# What to do
a. Answer these questions from the passage below on Lloyds and car finance compensation, one answer per line:
(i) What average payout did the FCA's plan indicate?
(ii) What total has Lloyds now set aside for the issue?
(iii) What does the abbreviation DCA stand for?
b. In the passage below on Lloyds and car finance compensation, condense the paragraph beginning "Lloyds' additional £800 million provision" into one shorter sentence that keeps its main figures.
c. Carry on the article about Lloyds and the car finance compensation scheme from the point at which it ends.

# Supplied text
-*-*-
The banking giant plans to challenge the watchdog’s proposed scheme, believing it overestimates the compensation customers are owed.

This follows the Financial Conduct Authority (FCA) detailing its plan last week, which indicated payouts for around 14 million unfair deals, averaging £700 each.

Having considered the details, Lloyds said it was expecting there to be a higher number of historical motor finance agreements that are eligible for redress than it previously thought.

Lloyds’ additional £800 million provision brings the total value of its reserves set aside for the issue to £1.95 billion, including payouts to customers and operational costs.

The bank said this reflected “the increased likelihood of a higher number of historical cases, particularly DCA (discretionary commission arrangement), being eligible for redress, including those dating back to 2007”.

Most of the car finance deals covered by the FCA’s scheme involve DCAs.

This refers to arrangements whereby brokers, including car dealers, were able to increase interest rates on car loans so they could get more commission.

The FCA said this was unfair to customers who may not have been properly informed about that arrangement so did not have the opportunity to negotiate or find a better deal.

Lloyds Banking Group has estimated the car finance compensation scheme could cost the bank nearly £2 billion (Nick Ansell/PA)
-*-*-
# Data segment

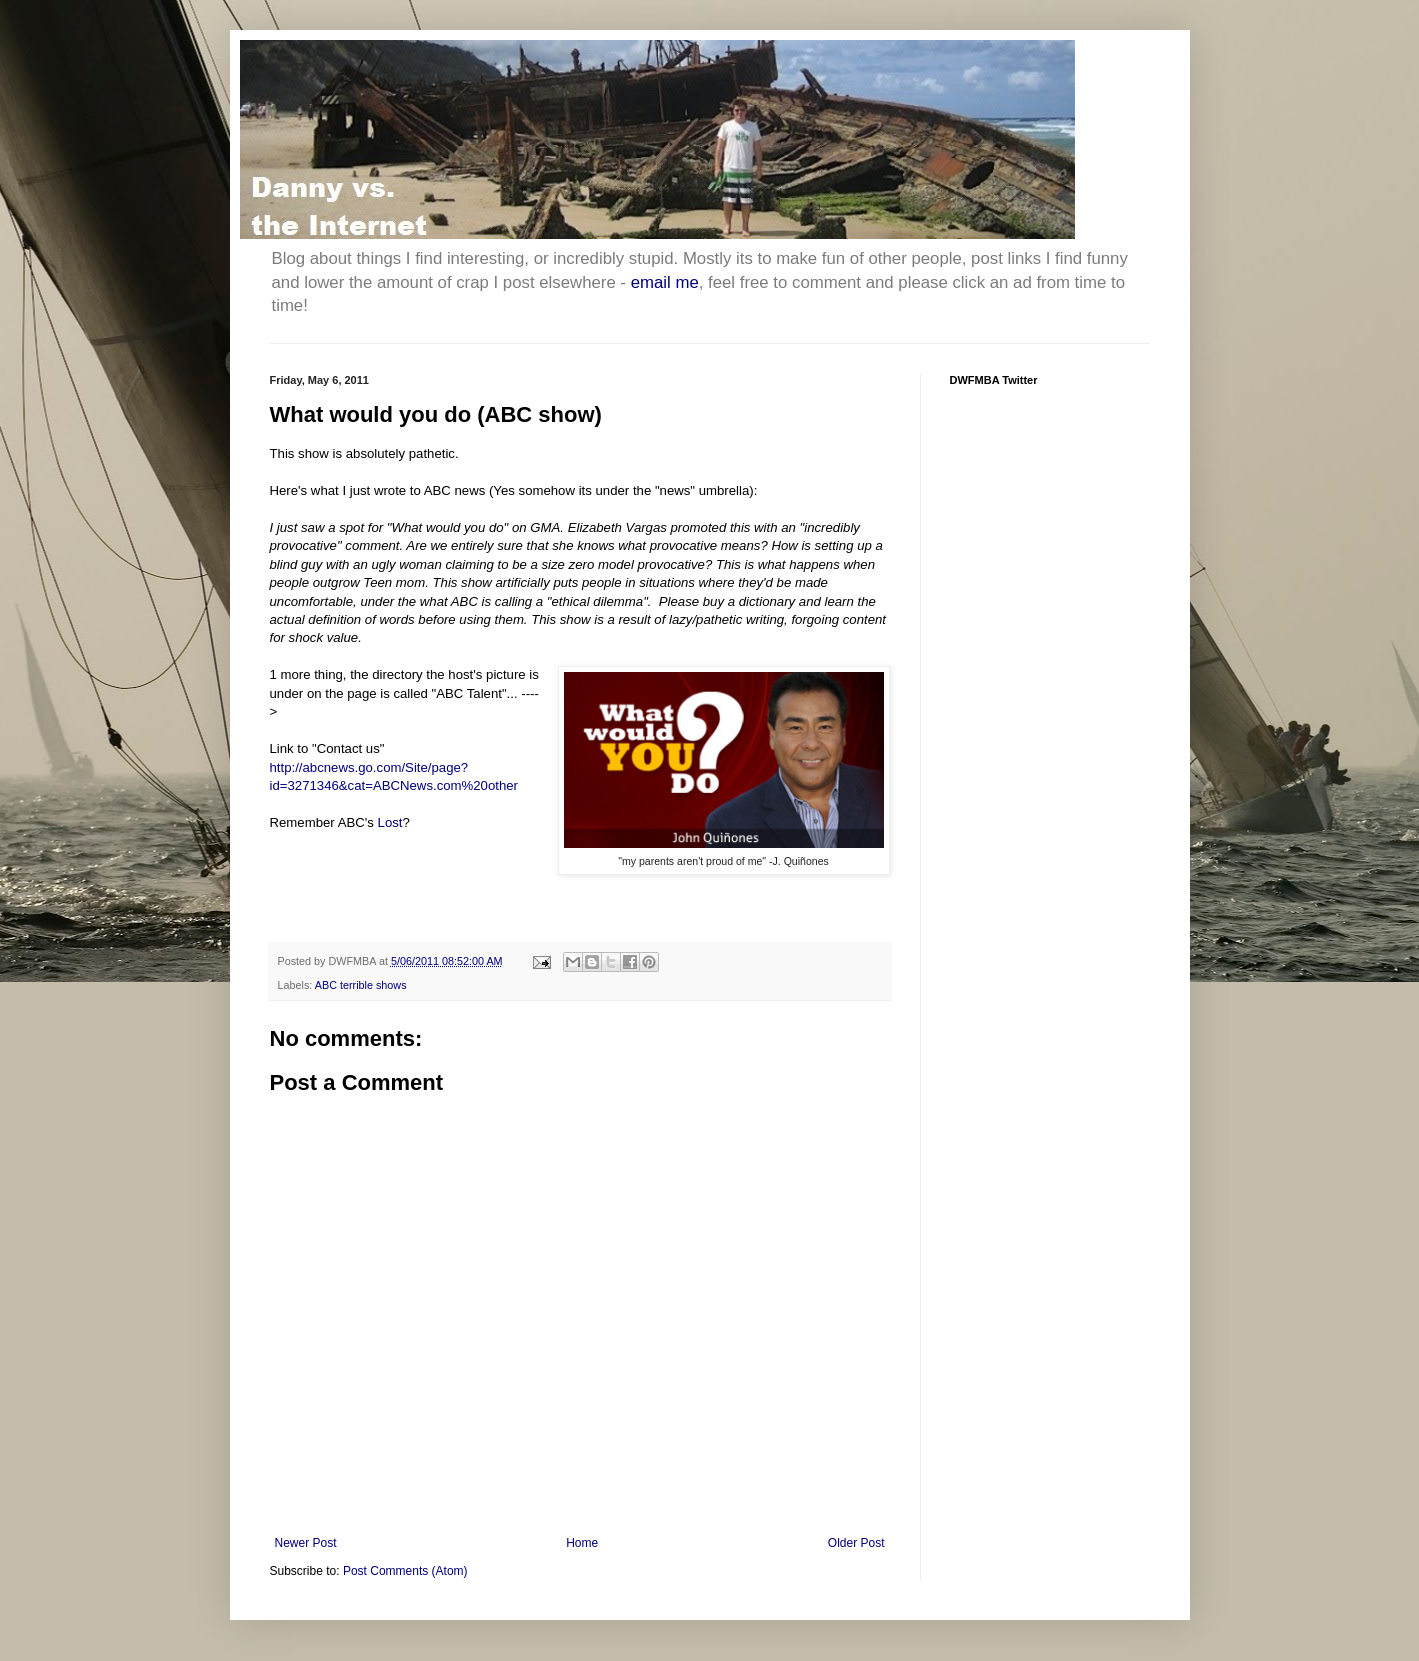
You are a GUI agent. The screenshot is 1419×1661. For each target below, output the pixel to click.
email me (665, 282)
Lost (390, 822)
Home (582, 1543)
-*-*-
# Task responses
a.
(i) £700 each
(ii) £1.95 billion
(iii) Discretionary commission arrangement

b. An extra £800 million provision raises Lloyds' total reserves for the issue to £1.95 billion, covering customer payouts and operational costs.

c.
Lloyds Banking Group has estimated the car finance compensation scheme could cost the bank nearly £2 billion (Nick Ansell/PA) (PA Wire)

However, Lloyds said it does not believe the FCA’s calculations reflect the actual loss to UK consumers.

“The group remains committed to ensuring customers receive appropriate redress where they suffered loss; however, the group does not believe that the proposed redress methodology outlined in the consultation document reflects the actual loss to the customer,” Lloyds told investors.

“Nor does it meet the objective of ensuring that consumers are compensated proportionately and reasonably where harm has been demonstrated.”

Lloyds believes customers could get more than 100% commission back under the proposed scheme.

“The group will make representations to the FCA accordingly,” it added.

Carmaker BMW is seeking a meeting with the Treasury to discuss its concerns with the industry-wide redress scheme, according to  reporting in The Times.